Disguise 1 — empty args made the deny rule vanish
The engine’s evaluate() takes a ToolCall and walks the rules. matchApplies() decides whether a rule’s scope — pathPrefix, argEquals — matches the call. The exploit lived one level up, in the only production caller.
The MCP permission_request handler in server.ts never receives structured tool arguments. It gets an input_preview string for display and nothing else. So it built the call like this:
// server.ts — the sole production caller
const call: ToolCall = {
tool: req.tool_name,
input: {}, // ← no structured args available here
};
const decision = policy.evaluate(call);
A deny scoped by pathPrefix: '/etc' asks: does input.path start with /etc? Against input: {} the answer is no. matchApplies() returns no-match, the deny is silently skipped, and the next broad auto_approve for Bash swallows the call. The scoped rule the operator wrote was invisible precisely because the engine couldn’t see what it was scoped on.
The fix does not try to reconstruct the missing args. It can’t — they aren’t there. Instead, when the gate cannot see the input a scoped deny/require_approval rule needs, it stops trusting the fall-through:
// If a scoped deny/require rule COULD apply but we lack the input
// to know, escalate to a human instead of falling through to auto_approve.
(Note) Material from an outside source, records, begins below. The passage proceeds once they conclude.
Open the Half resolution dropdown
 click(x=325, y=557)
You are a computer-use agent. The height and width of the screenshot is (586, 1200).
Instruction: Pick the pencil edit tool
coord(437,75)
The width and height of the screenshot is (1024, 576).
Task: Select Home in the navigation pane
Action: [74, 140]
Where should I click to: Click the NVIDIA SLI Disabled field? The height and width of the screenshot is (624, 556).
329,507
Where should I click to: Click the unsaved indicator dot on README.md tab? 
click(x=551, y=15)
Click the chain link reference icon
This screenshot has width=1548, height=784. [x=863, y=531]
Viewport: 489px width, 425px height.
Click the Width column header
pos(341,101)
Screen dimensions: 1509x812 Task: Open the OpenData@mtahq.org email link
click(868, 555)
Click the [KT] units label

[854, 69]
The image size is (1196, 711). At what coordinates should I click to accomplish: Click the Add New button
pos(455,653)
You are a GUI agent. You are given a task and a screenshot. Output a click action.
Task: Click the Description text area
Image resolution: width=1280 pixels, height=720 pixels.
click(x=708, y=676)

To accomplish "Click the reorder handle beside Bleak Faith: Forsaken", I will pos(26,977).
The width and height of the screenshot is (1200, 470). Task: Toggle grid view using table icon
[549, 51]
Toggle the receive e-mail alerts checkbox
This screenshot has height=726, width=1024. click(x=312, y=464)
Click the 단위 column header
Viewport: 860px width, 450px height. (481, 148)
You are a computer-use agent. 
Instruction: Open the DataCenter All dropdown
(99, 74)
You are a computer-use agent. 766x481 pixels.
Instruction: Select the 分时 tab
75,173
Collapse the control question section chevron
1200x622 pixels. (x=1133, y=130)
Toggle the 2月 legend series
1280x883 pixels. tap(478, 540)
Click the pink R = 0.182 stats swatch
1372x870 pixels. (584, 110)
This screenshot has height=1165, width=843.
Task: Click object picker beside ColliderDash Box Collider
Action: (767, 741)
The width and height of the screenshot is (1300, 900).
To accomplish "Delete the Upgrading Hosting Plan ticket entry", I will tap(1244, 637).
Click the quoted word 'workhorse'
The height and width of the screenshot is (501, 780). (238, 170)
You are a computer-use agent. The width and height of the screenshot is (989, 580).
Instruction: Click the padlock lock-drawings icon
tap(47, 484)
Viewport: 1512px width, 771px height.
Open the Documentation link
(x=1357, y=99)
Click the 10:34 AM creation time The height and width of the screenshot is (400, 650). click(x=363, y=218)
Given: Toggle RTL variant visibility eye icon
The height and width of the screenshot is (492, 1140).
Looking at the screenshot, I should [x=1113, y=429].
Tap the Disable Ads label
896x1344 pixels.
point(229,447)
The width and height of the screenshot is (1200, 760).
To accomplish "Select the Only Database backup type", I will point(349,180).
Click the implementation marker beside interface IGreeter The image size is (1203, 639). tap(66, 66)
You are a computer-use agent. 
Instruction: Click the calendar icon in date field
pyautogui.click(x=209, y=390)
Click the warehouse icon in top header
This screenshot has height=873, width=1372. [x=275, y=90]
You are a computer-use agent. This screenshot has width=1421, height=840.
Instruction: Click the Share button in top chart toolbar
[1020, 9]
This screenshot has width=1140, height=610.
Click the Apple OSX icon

if (scopedRuleNeedsInput && inputIsUnavailable(call)) {
return { allow: false, escalate: 'require_approval', reason: 'input-unavailable' };
}
Not knowing whether a deny applies is treated as “it might” — and “it might deny” routes to a human, never to auto-approve.
Disguise 2 — a wiped audit log verified clean
The journal’s verifier walks the event chain and reports broken links. Zero events means zero broken links. So an empty audit.log verified clean. An attacker who truncates the entire log to nothing gets a green check — the strongest possible signal from the weakest possible file.
The fix is a floor. --min-events N makes verification fail when the log holds fewer events than expected:
$ verify audit.log --min-events 500
FAIL: expected ≥500 events, found 0
Zero is no longer “clean.” Zero is “someone deleted the evidence.” The flag parser is deliberately fail-closed too: a malformed value throws rather than silently disabling the floor, because a floor you can turn off by fat-fingering it is not a floor. (A later fix routed a space-form negative like --v2-floor-seq -5 to the value validator so it throws the accurate “must be a non-negative integer” instead of a misleading “missing value.”)
Disguise 3 — a prototype key past a truthiness gate, and the near-miss
Channel-policy reads (access.channels[id]) were scattered across seven call sites with inconsistent guards. A bare index read inherits Object.prototype members: ask for the channel 'constructor' or 'toString' and you get back a truthy function that never belonged to anyone’s config — enough to slip past a truthiness-based gate.
Not exploitable today; Slack channel ids match [CD][A-Z0-9]+ and never take prototype-key forms. But it’s a footgun class, and seven inconsistent guards is seven chances for one to drift wrong. The fix routes every read through one chokepoint that returns a policy only for an own property:
export function getChannelPolicy(access: Access, id: string): ChannelPolicy | undefined {
return Object.hasOwn(access.channels, id) ? access.channels[id] : undefined;
}
One helper, seven callers, no drift. And this is where a fail-closed refactor nearly shipped a fail-open crash.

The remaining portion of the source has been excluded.